Worst Practices - Not Using Primary Keys and Clustered Indexes

  • 1) Article is good but required some more information how integrity is at risk without having primary key/clustered index in controlled application....

    2) more relevant to primary key than clustered index.....

  • Not having primary key/cluster index is a bad practice, but not having FK/relationships is disaster. It is the main ingredient to maintain data integrity and Data integrity is vital part of any database.

    I am totally agreed with Andy; no way can we ignore PK’s, but intelligent primary key can play better role to maintain data integrity during data migration process. It can impose data duplication check and is used for reference to build relationships. PK on identity col is a dump pkey, which generates IDs during inserting record in the DB and one has to use unique key as well to avoid data duplication.

    I have gone thru implementing PK/FK throughout a big application which has more than 200 tables but without relationships and proper indexes. I can portray how stable this application is right now after implementing Pk/FK with cluster index on PK /index on FK.

    Asif

  • Hi Andy,

    I will agree that from a logical perspective, all entities must have a primary key. I will also agree that in the transition to the physical realm, if these entities remain intact then the key should also follow. Depending on how the application (not the user) intends on accessing information a surrogate key may be the best selection in the physical environment.

    We may, however, agree to disagree, on the generalized implementation of primary keys and clustered indexes. This is especially true in heavy transactional environments where relational integrity is secondary to transactional integrity and capacity/performance is critical. In correctly constructed transactional systems the business object and its internal data structure become the guardian of integrity. RI management overhead is as much a performance problem as it is redundant. This is especially true in n-tier transaction environments.

    OLAP environments are different beasts altogether. While the Atomic warehouse is populating data-marts indexes are invaluable. And if you are providing drill down capability into the atomic warehouse you must have a unique identifier. However, when you update it, a clustered index on large tables can be cost prohibitive. I have found that it is necessary to drop all indexes to make large batch inserts to some of our largest tables. You can't do this with a primary key.

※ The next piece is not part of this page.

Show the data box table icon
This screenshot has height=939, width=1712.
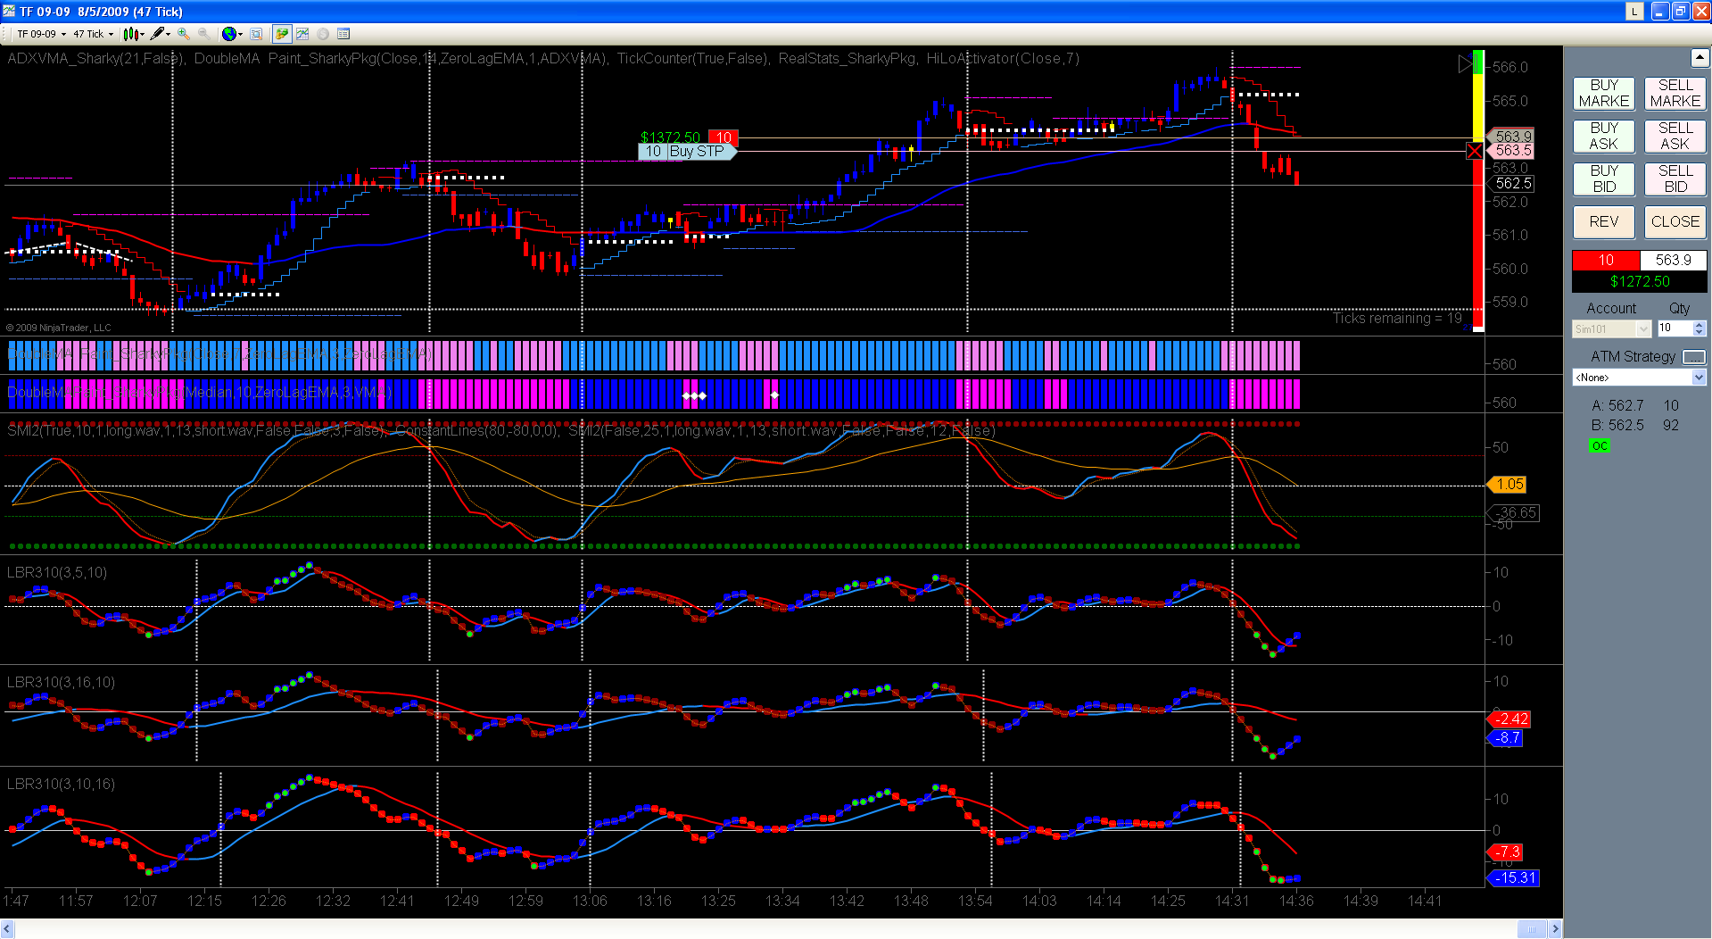[343, 34]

    The bottom line here is that the role of the DBA is more than just to execute rote and generalized rules. It is to make considered and pragmatic decisions about the physical deployment of logical models based upon the performance characteristics of the physical platform and the targeted application environment. This is what makes them so valuable and why experience is so critical.

  • McDoneP,

    Cant really argue with any of that. Im here to evangelize that you should stick to the rules until you have the experience to know when its ok to break them, and even then...sometimes things change and you should still reconsider before breaking them! By change, I mean that sometimes things that weren't possible/doable in one version may become possible in another version. Or what you can't do on last years hardware becomes totally plausible on this years.

    I like your comment about the business objects even if I don't agree 100%. I like to put as many constraints in place at the db level as I can, even if I mirror those in the app somewhere. Really depends on how you use the db. If you exclusively use the app, using the bo's makes sense. Where I work we do a LOT of data manipulation external to the app, nice to have a few safeguards in place. Another one of those experienced decision points maybe.

    Thanks for your comments!

    Andy

    http://www.sqlservercentral.com/columnists/awarren/

  • quote:


    I thought I had a reference that shows where a clustered index is better than a heap in terms of performance, but I can't find it. If I do I'll post it.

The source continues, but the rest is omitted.